The creation of money by interest bearing loans is one of the factors behind the economic divergence between rich and poor. The rich have surplus money, so they can lend it to banks or stock markets, becoming richer (unless the stock markets crash). The poor have no money, and so have to borrow - if they can - and become poorer since they have to pay the interest.
The economist Hyman Minsky argues that the financial system is inherently unstable. This is not surprising, given that it is a house of cards built on confidence /faith/belief that everyone continues to believe in the system, and that debtors will continue to repay their debts. The minute that conference disappears, the whold house of cards comes crashing down.
There are alternatives available, in which the Government itself issues money into the economy by funding beneficial projects (for example, renewable energy generators). This solution always raises the fear of hyperinflation, but this does not have to be the case if the government is careful not to inject too much money.
Private lending versus Government lending.
"If the interest rate was zero there would be no private loans because there would be no incentive for them to lend".
This lies at the heart of our remedy for the financial crisis.
Private financial corporations, acting for the profit of their shareholders in an effectively free (that is, unregulated, or as we should rather put it, "unguided") market would not lend if there there was no incentive. Interest is what gives private financial corporations the incentive to lend.
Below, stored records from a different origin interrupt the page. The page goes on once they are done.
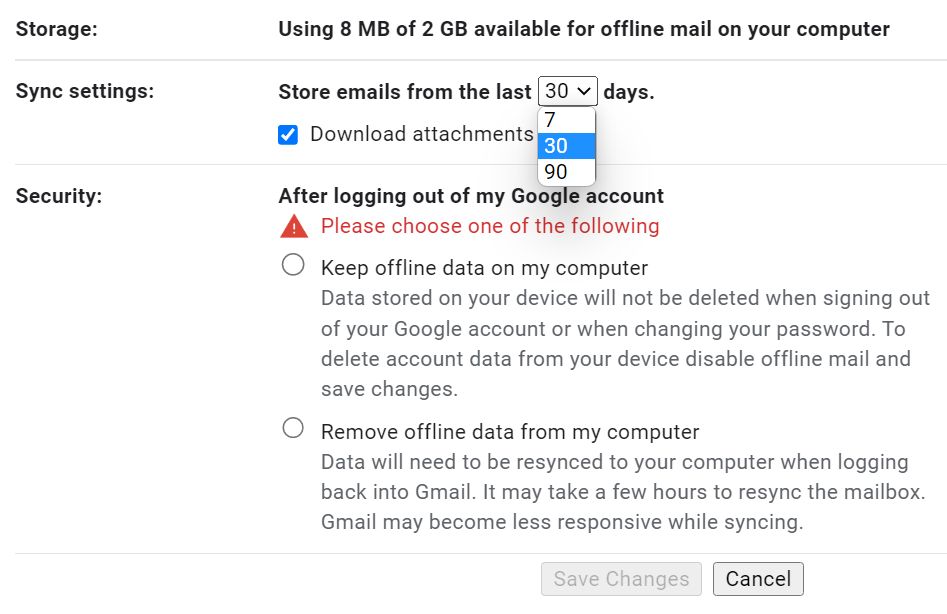The image size is (947, 614).
Task: Click the red warning triangle icon
Action: pos(296,226)
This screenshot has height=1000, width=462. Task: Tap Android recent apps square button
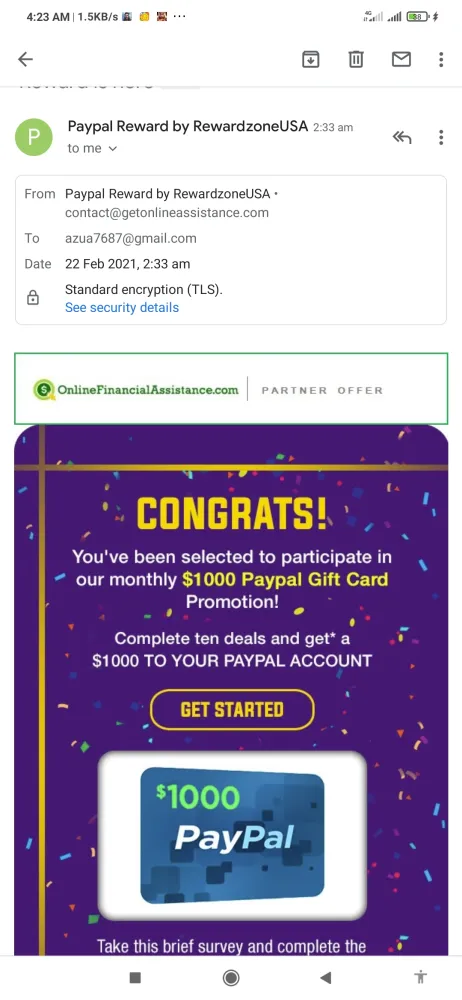135,977
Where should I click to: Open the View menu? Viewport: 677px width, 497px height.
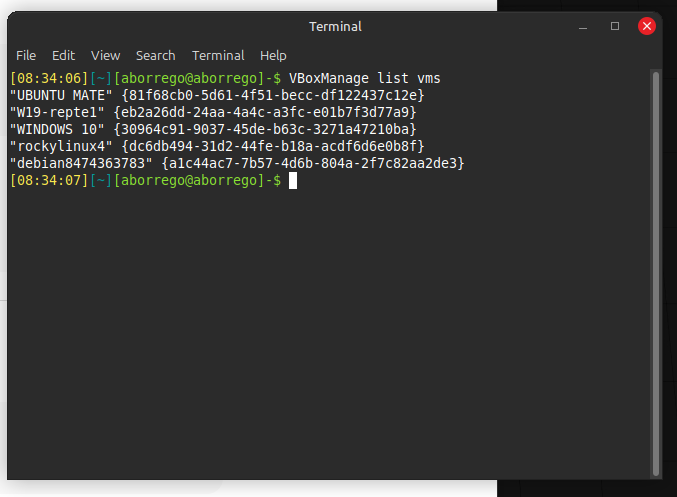tap(105, 55)
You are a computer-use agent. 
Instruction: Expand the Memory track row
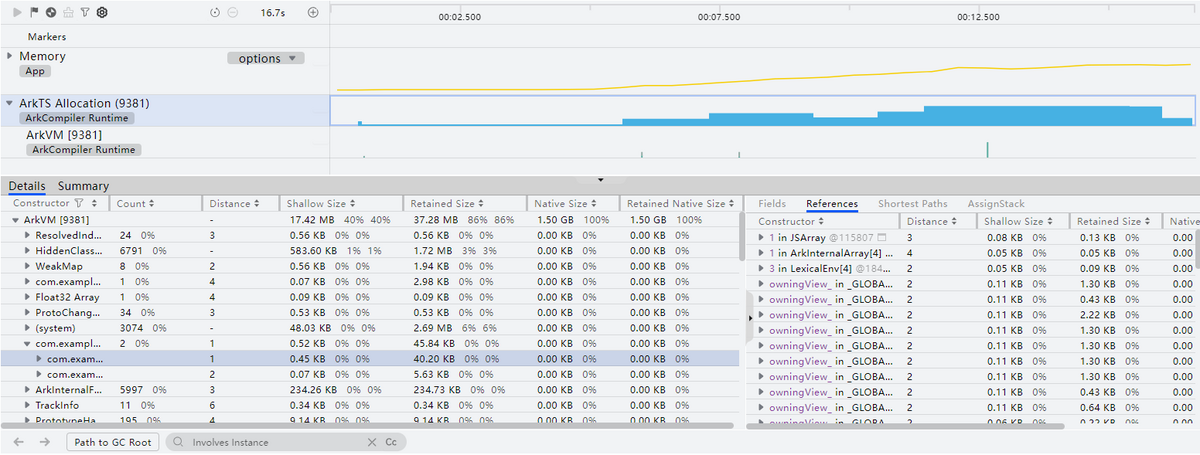pyautogui.click(x=9, y=56)
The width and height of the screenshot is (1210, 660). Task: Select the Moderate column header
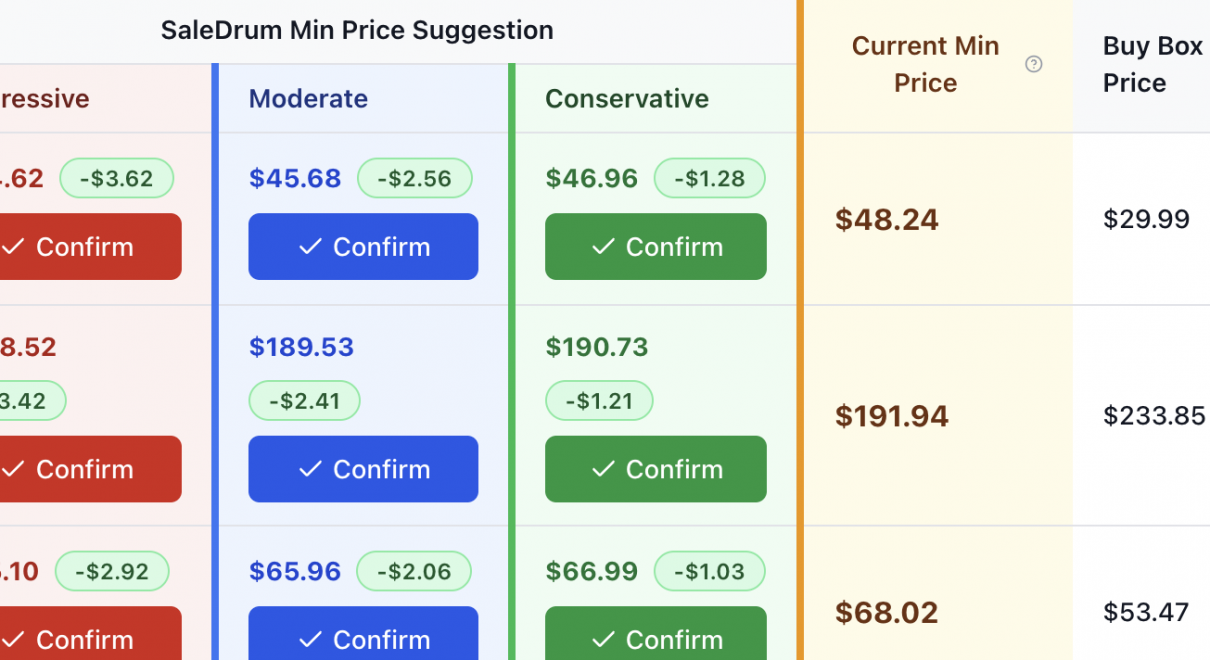(x=308, y=99)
It is a different matter entirely if the Government is the agency that lends
the money. Government is a non-profit organisation. It exists to bring about
conditions that create a secure and happy[comfortable] existence for all the
people living within its borders, including future generations. At least, that is what green government is about. In reality, Government aims are is pretty obscure, and corrupted be vested interests.
So if Government, after taking the best advice, decides, for instance, that an offshore wind farm linked to a low-voltage grid would help to secure energy supplies in the UK. and would in other ways benefit the planet as a whole, it would issue low- or zero- interest loans to the wind turbine construction companies &c. Those companies would then be able to buy supplies and labour with that loan money, and would in time deliver the goods. The product (electricity) would be cheaper than that from privately financed companies, because they would have had to pay off the loan interest to the private finance corporations. The cost of private loans add to the construction companies' costs, which they would pass on to the consumer.
So the sentence above, to be accurate, should be amended to read "If the
interest rate was zero there would no incentive for private corporations to
lend, although Government would be able to lend to projects that benefit
society and / or environment".
Government the guarantor
In the end, the people, through governments who are their servants, are the ultimate guarantors of financial stability. The recent privatisations of Northern Rock, Fannie Mae, Freddy Mac and AIG are illustrations of this point.
When financial institutions fail, they come to Government for a bail out, arguing that they are "too big to fail" - the repercussions would have a domino effect, bringing down the whole financial system.
Since Governments are the ultimate guarantor of financial security, why should they have to borrow money from the banks, at interest, if, say, they need billions to invest in big renewable energy projects? Investments must be wise if they are to succeed. What could be wiser than to ensure our energy security and protect against climate change by providing money to build Concentrated Solar Power installations in the desert?